**EXTRAIT DU TEXTE:**
************
# Dessiner avec Magic Trackpad



## herszk (1 Septembre 2010)

Bonjour à tous.
Je suis l'heureux possesseur du génial Magic Trackpad qui maintenant remplace avantageusement ma Magic Mouse mais j'aimerais pouvoir dessiner avec Gimp ou Paintbrush (ou autre), j'y arrive mais je suis obligé en même temps de cliquer, donc d'appuyer fort sur la surface, ce qui n'est pas très ergonomique.
Y aurait-il un moyen d'éviter de cliquer en appuyant, par exemple, sur une touche (fn, ctrl, alt ou cmd) en même temps que je dessine ?


----------



## redsquare (4 Septembre 2010)

Il me semble que, justement, le Magic Trackpad n'est pas destiné à cet usage.... Ne pas le confonde avec une palette graphique !


----------



## herszk (4 Septembre 2010)

redsquare a dit:


> Il me semble que, justement, le Magic Trackpad n'est pas destiné à cet usage.... Ne pas le confonde avec une palette graphique !



Je sais cela mais, de par sa conception matérielle, je suis sûr que, malgré tout, le Magic Trackpad pourrait rendre quelques services supplémentaires en matière de graphique.
Ce que je demande, si cela n'exista pas déjà, ne devrait pas être insurmontable à implémenter.


----------



## Macmootpro (4 Septembre 2010)

as-tu essayé d'activer le clic tapoter sur ton MTD , c'est à dire que tu dois pas cliquer physiquement.


----------



## herszk (4 Septembre 2010)

alllex_ a dit:


> as-tu essayé d'activer le clic tapoter sur ton MTD , c'est à dire que tu dois pas cliquer physiquement.



Oui, c'est ce que j'utilise en permanence mais je suis obligé de cliquer pour faire un trait.
J'ai essayé la fonction glissement mais ça ne marche pas.


----------



## Macmootpro (4 Septembre 2010)

il faudrait trouvé je pense un logiciel du style magicpref pour TM, que tu puisse avoir plus de fonction


----------



## herszk (4 Septembre 2010)

Sur btt, rien de nouveau, quand à magicpref, il ne fonctionne qu'avec magic mouse.


----------



## Deleted member 18124 (6 Septembre 2010)

Si tu veux dessiner avec autre chose qu'une souris, achète une tablette graphique. C'est étudié pour, comme disait l'autre.

Le Magic Trackpad n'a pas été conçu pour faire office de tablette graphique et tous les utilitaires du monde n'y changeront rien.


----------
************
**TRAVAIL DEMANDÉ:**
Recopiez à l'identique le passage de la discussion ci-dessus sur le dessin avec le Magic Trackpad, de « Je sais cela » à « matière de graphique. ».

**DONNÉES FOURNIES:**
************
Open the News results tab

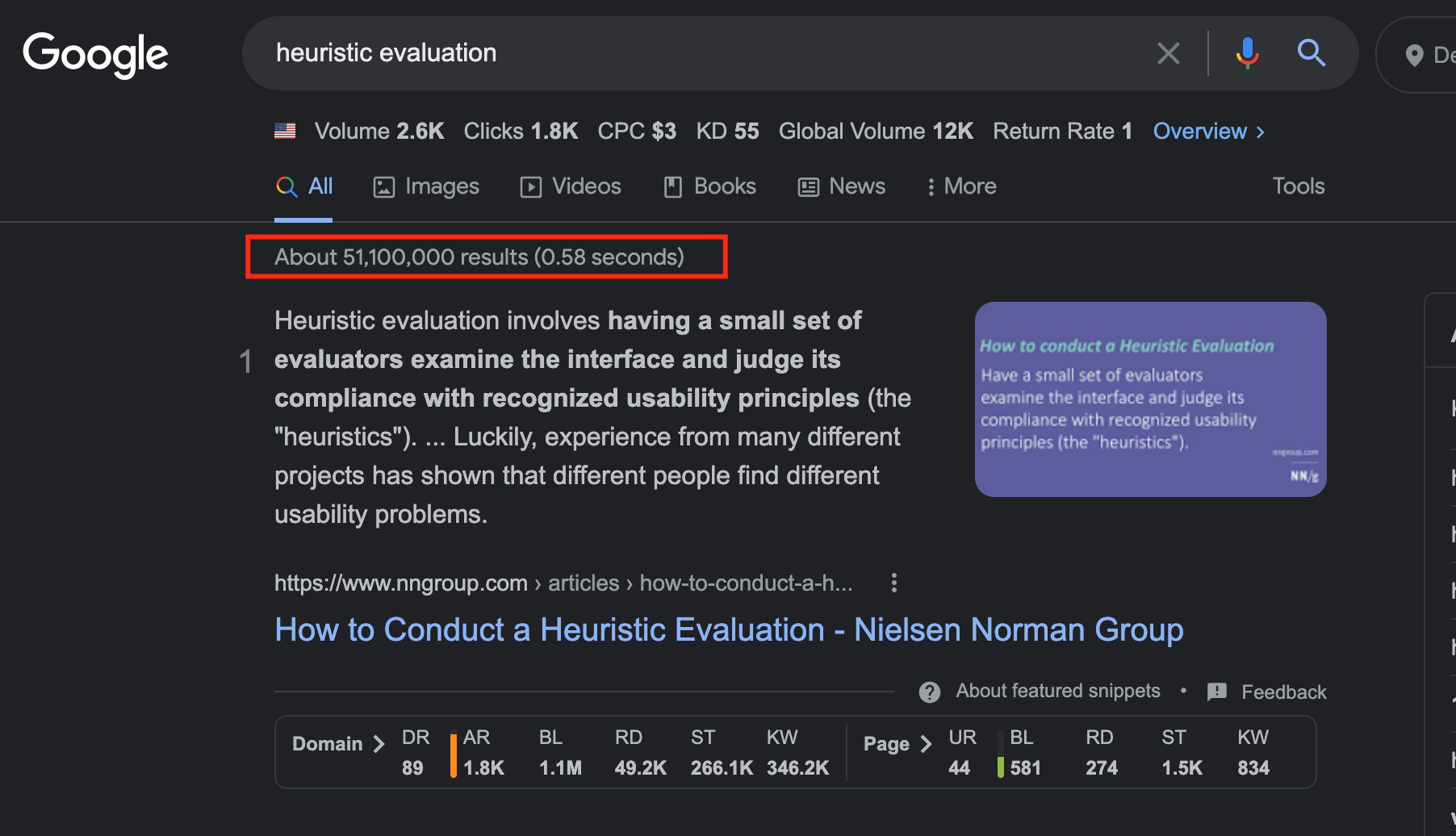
************
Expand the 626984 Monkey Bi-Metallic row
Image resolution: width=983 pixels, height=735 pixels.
************
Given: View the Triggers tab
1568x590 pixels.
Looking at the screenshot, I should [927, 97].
************
**RÉPONSE COMPLÈTE:**
Je sais cela mais, de par sa conception matérielle, je suis sûr que, malgré tout, le Magic Trackpad pourrait rendre quelques services supplémentaires en matière de graphique.